### Source extract:
++++++++++
By that fall, the University of Chicago established the Gertrude Dudley Scholarship, named after the administrator who came to the Windy City in 1898 and quickly created organized sports for women at the school.

The scholarship gained national headlines while Title IX, passed into law that same summer of ’72, would bring meaningful change to college sports in following years.

The Dudley scholarship was billed by media as “what may be the nation’s first academic-athletic scholarship for women.”

Wayland Baptist University in Texas previously had scholarship female basketball players. Some female track athletes from Tennessee State’s acclaimed Tigerbelles program received paying jobs before the Title IX era. Also in early 1973, the University of Miami began awarding female athletic scholarships.

MORE: NBC Sports celebrates 50th anniversary of Title IX

So the University of Chicago calls the Dudley the first nationally advertised athletic scholarship for women. (There was previously a Dudley scholarship at Dudley’s alma mater, Mount Holyoke, a private liberal arts women’s college in Massachusetts, for a student in “good physical condition.”)

Parade magazine, inserted into Sunday newspapers across the country, mentioned the University of Chicago scholarship in its March 18, 1973 issue. In a section titled “Keeping Up … With Youth,” at the bottom of the page, under the headline, “For Girls Only,” the article ended by telling readers how to apply in writing.

Mulvaney, who died in 2019, said she received “bags and bags and bags of applications,” according to the university. Reports from 1973 said more than 1,000 applicants.

Originally intended for one recipient, the school ended up choosing two because of the interest: Noel Bairey, a nationally ranked swimmer from Modesto, California who graduated high school in three years, and Laura Silvieus, a basketball and softball standout (and class president and valedictorian) from Kingsville, Ohio. Neither remembered what the application entailed.
++++++++++
[Data on locating visible targets]
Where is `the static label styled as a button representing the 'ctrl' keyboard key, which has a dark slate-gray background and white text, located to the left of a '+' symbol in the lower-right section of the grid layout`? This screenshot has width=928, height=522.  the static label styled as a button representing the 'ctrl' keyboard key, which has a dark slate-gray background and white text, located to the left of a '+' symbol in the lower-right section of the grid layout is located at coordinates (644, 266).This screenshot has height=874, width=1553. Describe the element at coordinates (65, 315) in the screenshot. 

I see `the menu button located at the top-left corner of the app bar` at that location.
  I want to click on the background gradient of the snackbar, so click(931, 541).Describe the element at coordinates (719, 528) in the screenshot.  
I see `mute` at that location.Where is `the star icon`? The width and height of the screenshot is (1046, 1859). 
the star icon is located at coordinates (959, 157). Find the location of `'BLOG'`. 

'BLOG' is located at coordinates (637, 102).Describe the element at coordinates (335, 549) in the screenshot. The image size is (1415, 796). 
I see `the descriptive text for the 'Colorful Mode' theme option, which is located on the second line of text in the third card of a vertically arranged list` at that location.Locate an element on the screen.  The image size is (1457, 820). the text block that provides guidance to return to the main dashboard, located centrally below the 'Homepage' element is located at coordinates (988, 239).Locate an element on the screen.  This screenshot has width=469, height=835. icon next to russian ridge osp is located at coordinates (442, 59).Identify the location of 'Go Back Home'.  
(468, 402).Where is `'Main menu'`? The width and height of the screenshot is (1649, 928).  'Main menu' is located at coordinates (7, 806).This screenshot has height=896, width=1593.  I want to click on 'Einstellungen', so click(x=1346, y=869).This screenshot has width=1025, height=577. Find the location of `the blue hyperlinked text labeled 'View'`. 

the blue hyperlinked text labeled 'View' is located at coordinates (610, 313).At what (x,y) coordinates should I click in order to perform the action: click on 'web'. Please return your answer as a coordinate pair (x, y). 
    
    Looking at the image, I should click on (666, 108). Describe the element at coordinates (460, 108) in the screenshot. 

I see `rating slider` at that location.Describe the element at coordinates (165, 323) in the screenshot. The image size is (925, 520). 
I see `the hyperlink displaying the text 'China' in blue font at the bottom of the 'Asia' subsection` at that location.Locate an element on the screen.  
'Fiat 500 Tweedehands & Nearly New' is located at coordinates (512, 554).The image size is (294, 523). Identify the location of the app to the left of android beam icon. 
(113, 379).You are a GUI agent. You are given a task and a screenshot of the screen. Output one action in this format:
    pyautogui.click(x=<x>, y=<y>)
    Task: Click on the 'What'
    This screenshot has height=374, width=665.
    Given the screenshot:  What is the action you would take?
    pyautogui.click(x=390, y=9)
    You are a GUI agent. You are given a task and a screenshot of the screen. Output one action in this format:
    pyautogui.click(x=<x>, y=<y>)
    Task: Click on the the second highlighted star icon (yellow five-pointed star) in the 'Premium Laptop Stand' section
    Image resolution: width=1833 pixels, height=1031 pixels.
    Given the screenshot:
++++++++++
### Problems to solve:
1. From the scholarship excerpt, return the passage starting at "So the University" and ending at "apply in writing.", word for word.
2. Answer these from the scholarship excerpt:
(a) In what year did Gertrude Dudley come to Chicago?
(b) Which issue of Parade magazine mentioned the University of Chicago scholarship?
(c) In what sport was Noel Bairey nationally ranked?
3. List every college or university named in the scholarship excerpt.

### Expected responses:
1.
So the University of Chicago calls the Dudley the first nationally advertised athletic scholarship for women. (There was previously a Dudley scholarship at Dudley’s alma mater, Mount Holyoke, a private liberal arts women’s college in Massachusetts, for a student in “good physical condition.”)

Parade magazine, inserted into Sunday newspapers across the country, mentioned the University of Chicago scholarship in its March 18, 1973 issue. In a section titled “Keeping Up … With Youth,” at the bottom of the page, under the headline, “For Girls Only,” the article ended by telling readers how to apply in writing.

2.
(a) 1898
(b) The March 18, 1973 issue
(c) Swimming

3.
University of Chicago
Wayland Baptist University
Tennessee State
University of Miami
Mount Holyoke